Atlanta-based correspondent Brandon Christopher Hall takes us on a journey through the United States’ southern neighbor, starting in Baja California, then traveling south and east through every state and the federal district of Mexico City. Along the way he takes a look at coins from each region.
Aguascalientes (Free and Sovereign State of Aguascalientes)
Capital city: Aguascalientes City
Largest city: Aguascalientes City
Nickname: (no official nickname)
Motto: Bona Terra, Bona Gens, Aqua Clara, Clarum Coelum (Good Earth, Good People, Clear Water, Clear Sky)
Area: 2,169.04 square miles
Order of admission to the Federation: #24 (February 5, 1857)
Aguascalientes is one of Mexico’s smallest states, and also one of its most densely populated.

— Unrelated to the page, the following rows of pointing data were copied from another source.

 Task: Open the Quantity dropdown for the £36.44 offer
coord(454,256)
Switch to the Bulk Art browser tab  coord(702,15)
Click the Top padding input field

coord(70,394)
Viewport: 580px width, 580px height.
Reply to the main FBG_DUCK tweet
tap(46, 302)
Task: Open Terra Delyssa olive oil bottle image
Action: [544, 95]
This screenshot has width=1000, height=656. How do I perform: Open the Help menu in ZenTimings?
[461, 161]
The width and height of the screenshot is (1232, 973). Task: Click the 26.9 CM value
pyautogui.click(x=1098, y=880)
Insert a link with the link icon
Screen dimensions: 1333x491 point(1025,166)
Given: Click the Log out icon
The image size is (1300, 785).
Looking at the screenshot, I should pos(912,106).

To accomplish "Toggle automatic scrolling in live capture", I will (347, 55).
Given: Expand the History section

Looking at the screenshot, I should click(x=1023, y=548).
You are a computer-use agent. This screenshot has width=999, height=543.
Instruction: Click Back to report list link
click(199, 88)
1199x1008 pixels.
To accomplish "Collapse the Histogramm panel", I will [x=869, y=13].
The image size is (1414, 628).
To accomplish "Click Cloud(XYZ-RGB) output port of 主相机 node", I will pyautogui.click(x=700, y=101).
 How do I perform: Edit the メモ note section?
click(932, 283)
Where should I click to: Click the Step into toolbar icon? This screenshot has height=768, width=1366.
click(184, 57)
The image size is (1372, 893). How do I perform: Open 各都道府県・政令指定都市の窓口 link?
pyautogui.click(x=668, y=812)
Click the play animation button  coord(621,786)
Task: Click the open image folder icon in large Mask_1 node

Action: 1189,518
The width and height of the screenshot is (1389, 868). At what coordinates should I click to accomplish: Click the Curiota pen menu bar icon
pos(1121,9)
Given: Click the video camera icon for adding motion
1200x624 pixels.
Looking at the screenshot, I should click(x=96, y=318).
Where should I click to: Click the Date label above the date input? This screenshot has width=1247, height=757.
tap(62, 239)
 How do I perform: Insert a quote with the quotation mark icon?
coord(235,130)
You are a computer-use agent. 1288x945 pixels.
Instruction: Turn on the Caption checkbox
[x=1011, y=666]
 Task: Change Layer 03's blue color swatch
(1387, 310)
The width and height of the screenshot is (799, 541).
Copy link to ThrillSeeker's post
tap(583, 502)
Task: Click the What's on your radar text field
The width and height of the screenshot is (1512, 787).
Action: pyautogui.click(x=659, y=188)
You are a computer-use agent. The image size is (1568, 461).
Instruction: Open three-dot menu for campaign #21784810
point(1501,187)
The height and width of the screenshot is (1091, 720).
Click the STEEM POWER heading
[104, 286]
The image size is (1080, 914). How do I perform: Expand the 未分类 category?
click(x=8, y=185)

Its name means “hot waters”—appropriate, given the vast number of hot springs located throughout the state. The motto of Aguascalientes is also well deserved, as its people are regarded as some of the friendliest in all of Mexico. Due to its location in the exact center of the country, the capital of Aguascalientes is often called el corazon or “the heart” of Mexico. Let’s dive into the hot springs of the 14th destination on our numismatic tour of Mexico.
The majority of Aguascalientes possesses a semi-arid climate. It has a low average yearly rainfall of only 20 inches, with most of that coming in the summer months. The thermal springs of Ojocaliente are a major attraction for both tourists and natives. These thermal springs also are the primary source of water to the city.
The mostly semi-arid climate determines what type of flora and fauna are successful in this small state. Grasslands and forests are the most common type of vegetation in Aguascalientes, and typical trees include oak and conifers. Rattlesnakes, Moctezuma frogs, scorpions, and casquito turtles are some typical non-mammalian species. Coyotes, armadillos, kangaroo rats, bobcats, and cougars can also be seen in Aguascalientes. Around 42% of the state is devoted to agriculture, so wildlife is somewhat limited compared to other Mexican states.
What Aguascalientes lacks in wild species, it more than makes up for in a rich culture and history. The initial indigenous groups to settle the region were the Guachichiles, Zacatecos, and Caxcanes. Between the Mixton Rebellion and Chichimeca War, Aguascalientes did not see peace between indigenous populations and Spanish settlers until the 17th century.
Compared to other Mexican states, Aguascalientes took a relatively long time to acquire statehood due to disputes with neighboring Zacatecas and Jalisco. After its statehood was cemented, however, Aguascalientes played a vital role in the Mexican Revolution. At the Convention of Aguascalientes, iconic revolutionary leaders such as Emiliano Zapata, Francisco Villa, and Venustiano Carranza met to determine the new leader of Mexico after the overthrow of Porfirio Díaz.
Roman Catholicism is the dominant religion in Aguascalientes, with significant Protestant and other Christian minorities. Notable dances native to the area include the dance of the railroad operators, the dance of sewing ladies, and the cockfight dance, all of which are both colorful and appropriately named when viewed in action. The Plaza de Toros in Aguascalientes is one of the oldest and most famous bull-fighting stadiums in the country. Vallodolid’s Bath is one of the best hot springs and contains an Olympic swimming pool. These are but a few reasons we have decided to stop in this small but culturally rich state on our numismatic tour.
A 2005 silver coin depicts the state coat of arms on the reverse. This shows the hot springs of Aguascalientes in addition to hot coals and a cauldron. The obverse displays the Mexican national shield, as have others in the State Confederation series of 10-peso coins, each made of .999 fine Mexican silver. Proofs (specially made strikes) were produced to the tune of 10,000 pieces.
During the Mexican Revolution, Aguascalientes was the birthplace of a considerable amount of copper coinage. This is discussed in chapter 12 of volume 1 of the Whitman Encyclopedia of Mexican Money. Authors Don and Lois Bailey write: “In 1915 General Francisco Pancho Villa ordered coins to be struck for Aguascalientes. It is reported that these coins were made from a copper railroad car used to transport molasses to a local brandy factory. This would explain the occasional coin found made of brass and copper, which would have been caused by the brazing (welding with a different metal) on some sections of the tank.” The tokens of Aguascalientes are discussed in greater detail in volume 4 of the Encyclopedia, while volume 2 covers modern coinage including various series honoring the states.